[Description of the task]: Write out exactly the lines below from the one containing "Click the すべて検索 button" to the last, both ends kept, and nothing more; skip all pictures.

***** Extracted records

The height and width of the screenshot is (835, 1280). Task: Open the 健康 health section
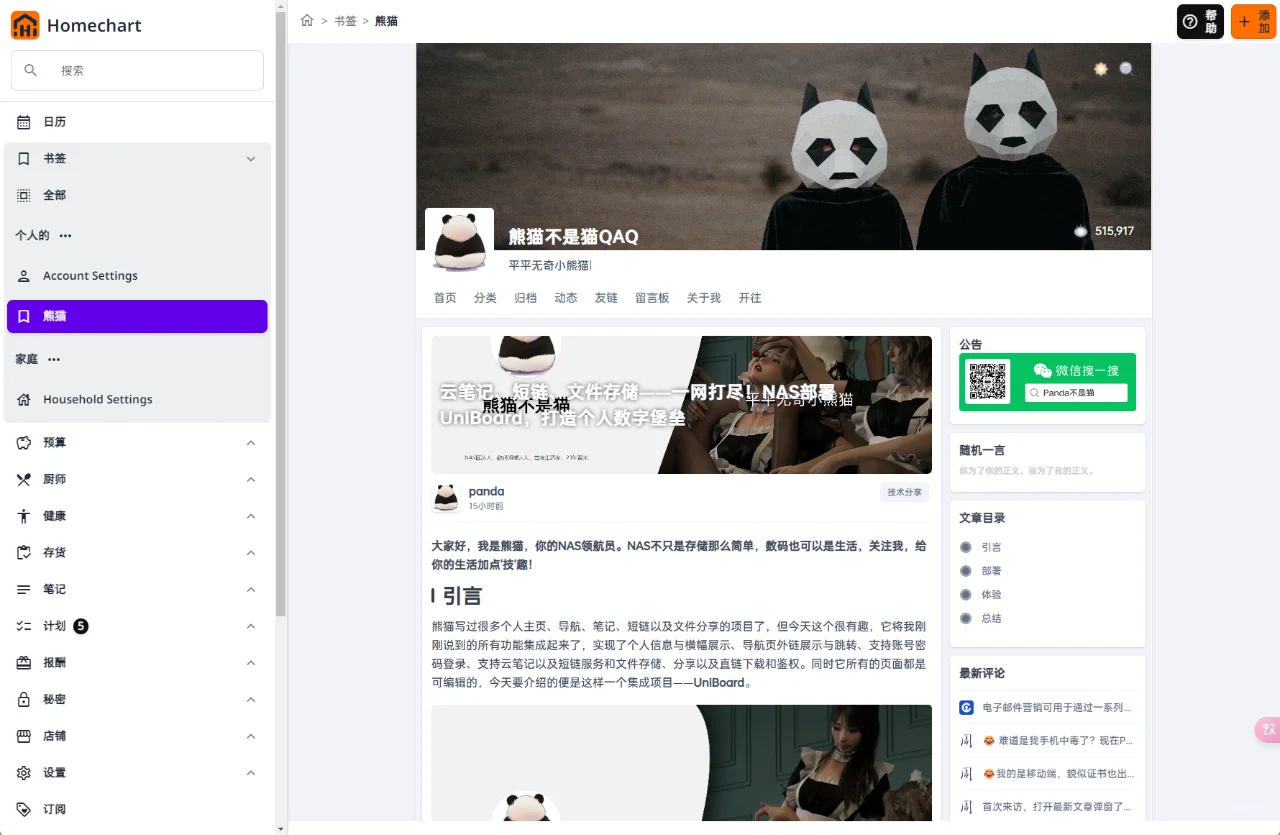click(54, 515)
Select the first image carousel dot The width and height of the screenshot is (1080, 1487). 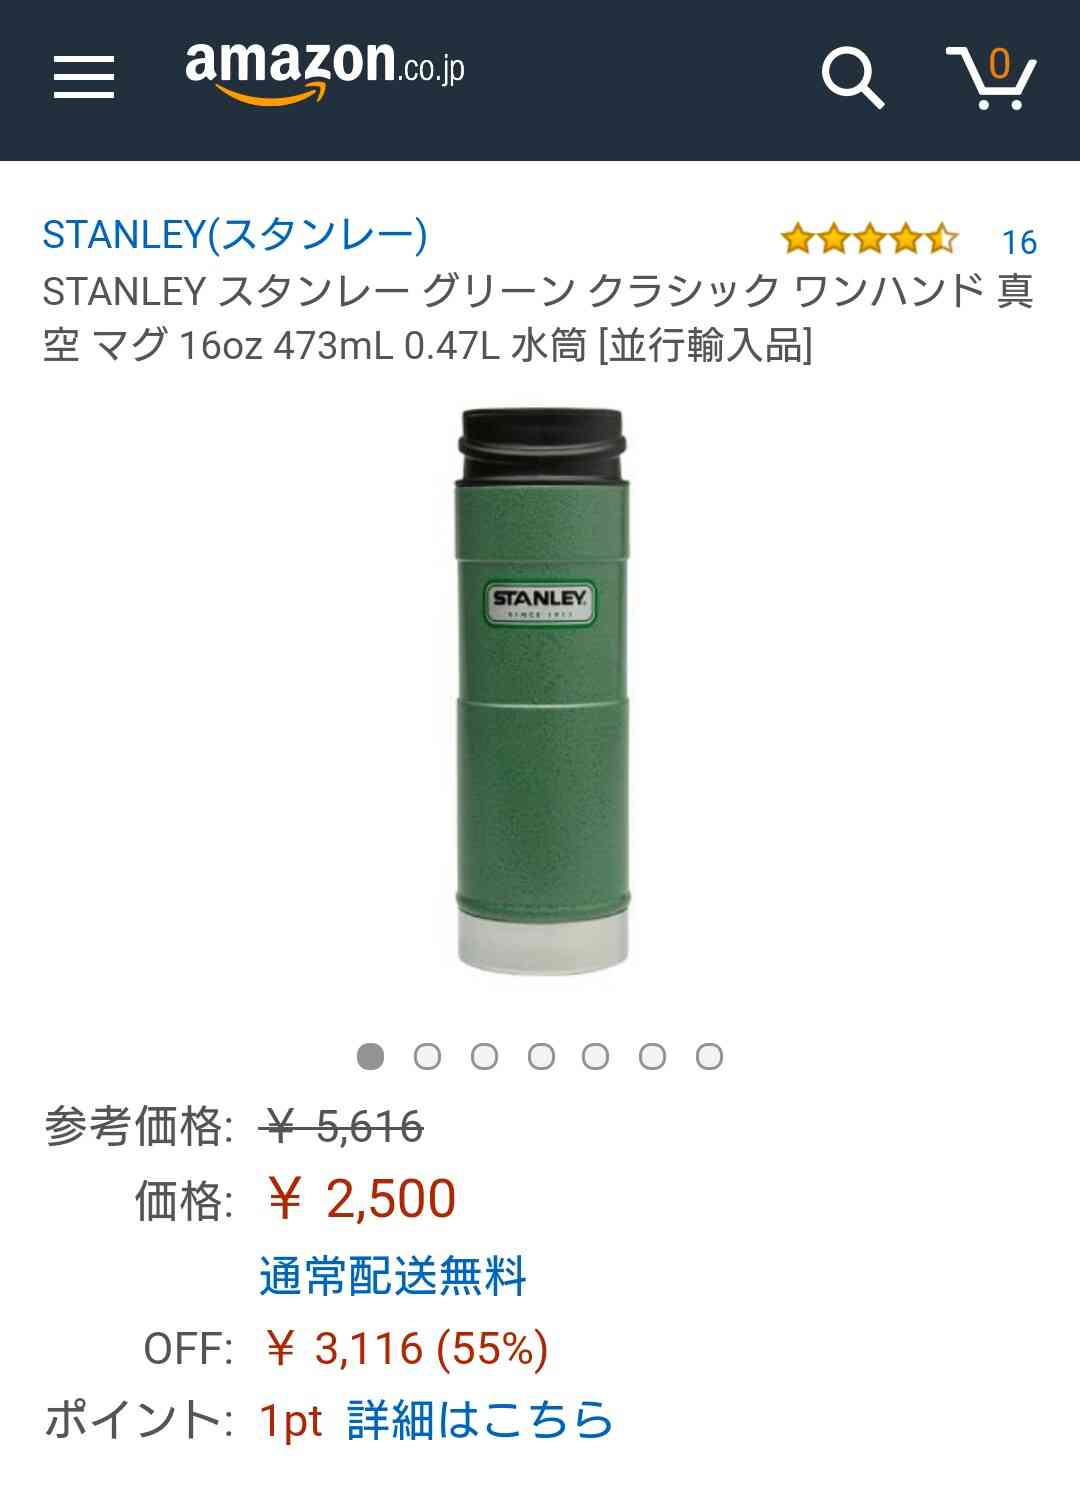[x=371, y=1056]
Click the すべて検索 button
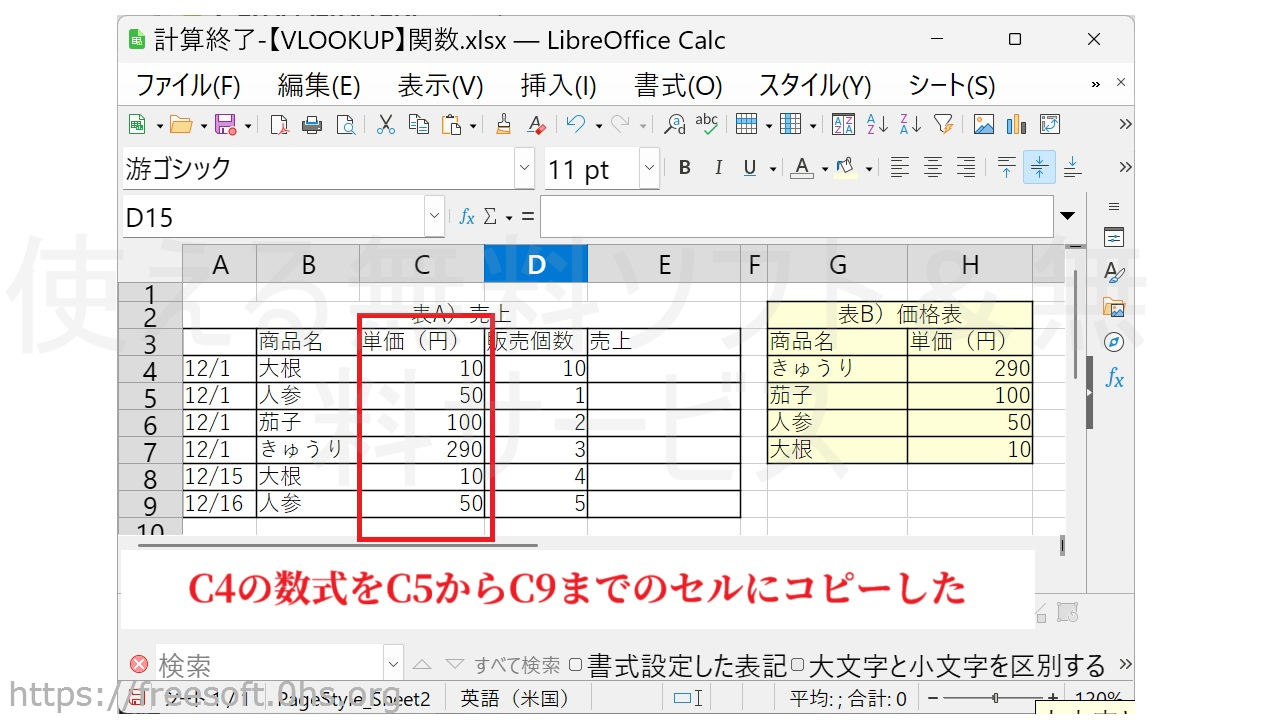Screen dimensions: 1280x720 (x=516, y=665)
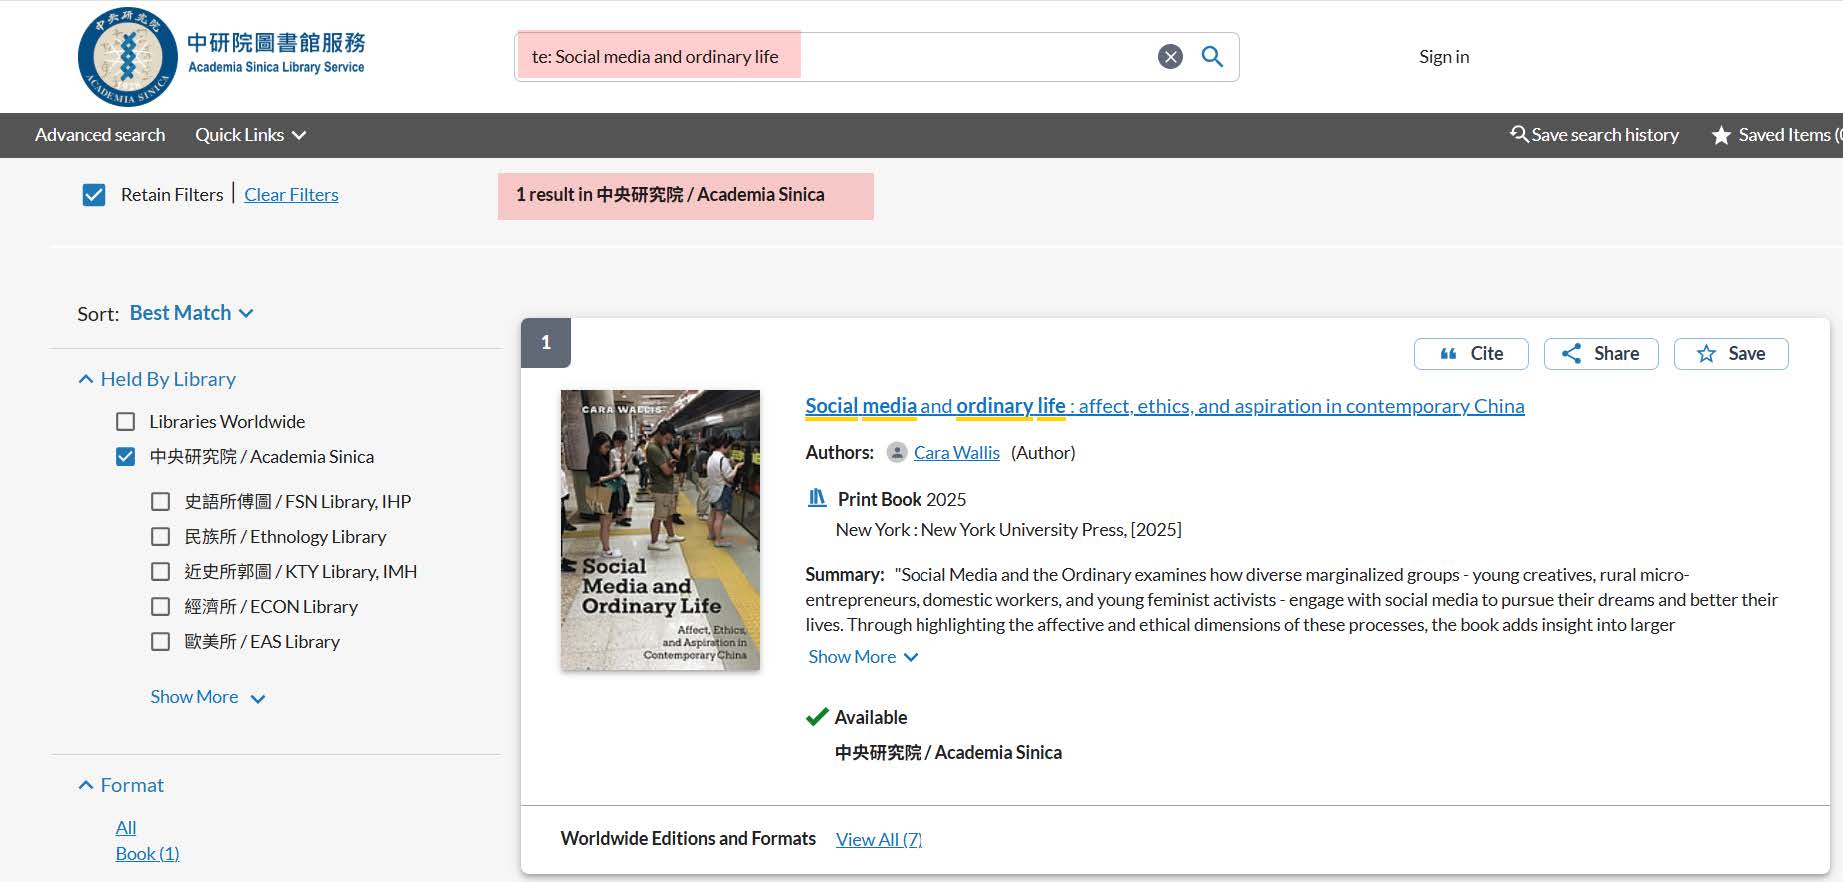Tick the Ethnology Library checkbox
1843x882 pixels.
point(160,537)
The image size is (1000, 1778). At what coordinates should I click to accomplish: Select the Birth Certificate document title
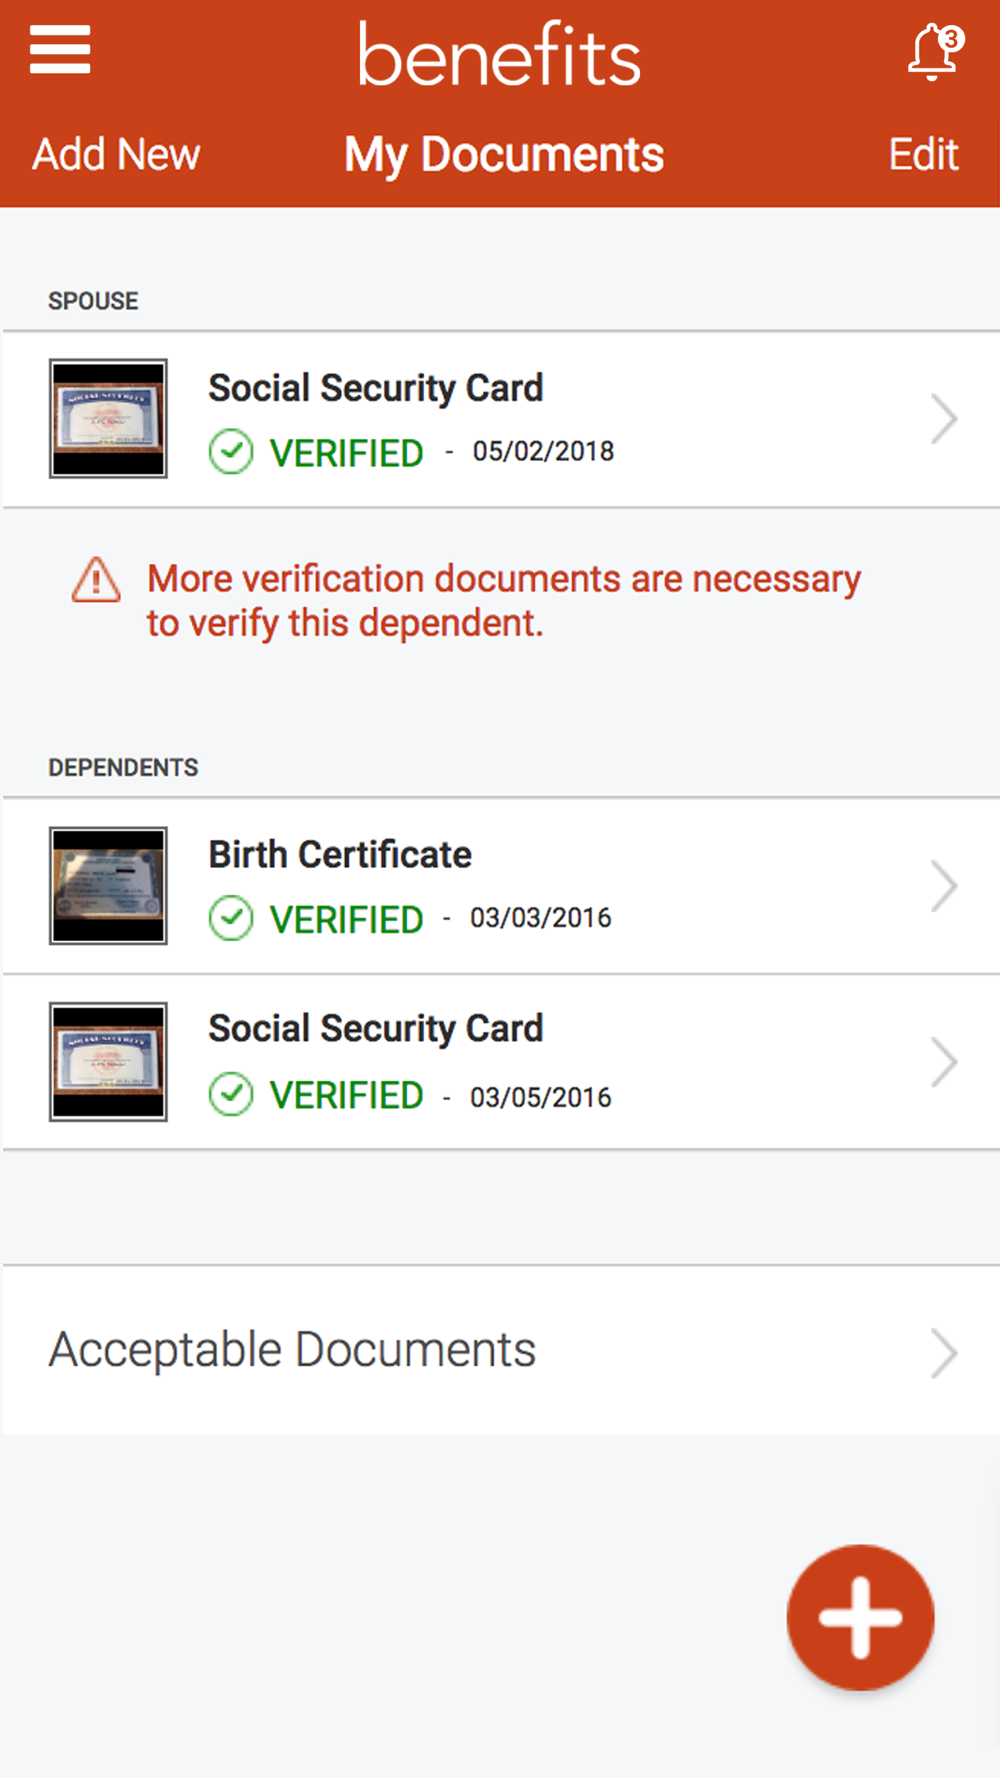(340, 855)
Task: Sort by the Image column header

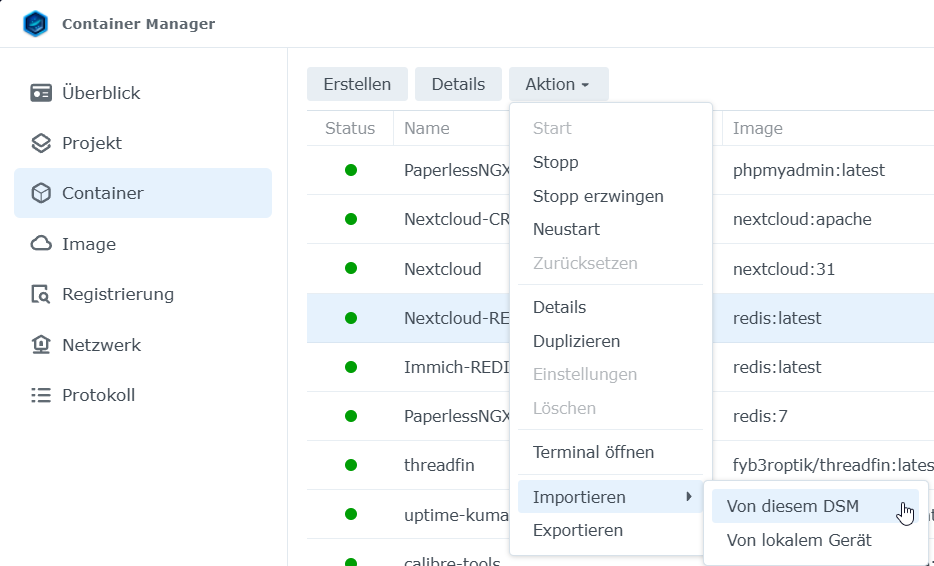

**********

[The completed task]:
Click the すべて検索 button
Screen dimensions: 1280x720 (x=516, y=665)
Tick the Ethnology Library checkbox
1843x882 pixels.
point(160,537)
The image size is (1000, 1778). At what coordinates should I click to accomplish: Select the Birth Certificate document title
(340, 855)
Task: Sort by the Image column header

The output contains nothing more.